I can't understand how to do this.
Is there any relation between number of non-zero eigenvalues and rank? Help, please!
rank$(\boldsymbol{A})=1$ is equivalent to $\boldsymbol{A}$ has a representation of $\boldsymbol{A}=\boldsymbol{u}\boldsymbol{v}^T $ for some vectors $\boldsymbol{u},\boldsymbol{v}\in \mathbb{R}^n\setminus \{0\}$ since all lines and columns are linearly dependent.
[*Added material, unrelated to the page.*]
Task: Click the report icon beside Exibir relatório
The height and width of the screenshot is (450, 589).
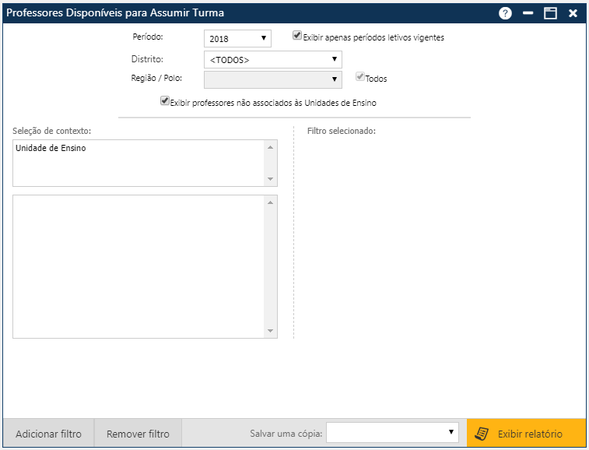Action: coord(482,434)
Now, distinguish the cases $\boldsymbol{v}^T\boldsymbol{u}=0$ and $\boldsymbol{v}^T\boldsymbol{u}\neq0$.
If $\boldsymbol{v}^T\boldsymbol{u}\neq0$, you can set $a=0$ in problem 1. If $\boldsymbol{v}^T\boldsymbol{u}=0$, you can set $a=1$ (or any other number $\neq 0$).
$\boldsymbol{A}\boldsymbol{w}=\lambda\boldsymbol{w}$ is equivalent to $\boldsymbol{u}\boldsymbol{v}^T\boldsymbol{w}=\lambda \boldsymbol{w}$. So, the only non zero eigenvector $\boldsymbol{A}$ can have is $\frac{\boldsymbol{u}}{\left\|\boldsymbol{u}\right\|}$ to the eigenvalue $\frac{\boldsymbol{v}^T\boldsymbol{u}}{\left\|\boldsymbol{u}\right\|}$. The other eigenvectors are the $n-1$ vectors, which are orthogonal to $\boldsymbol{v}$ with eigenvalue $0$. If you know, that there is a non zero eigenvalue, it must hold $\boldsymbol{v}^T\boldsymbol{u}\neq 0$, so you know that the eigenvectors span the space $\mathbb{R}^n$ which implies that $\boldsymbol{A}$ is diagonalizeable.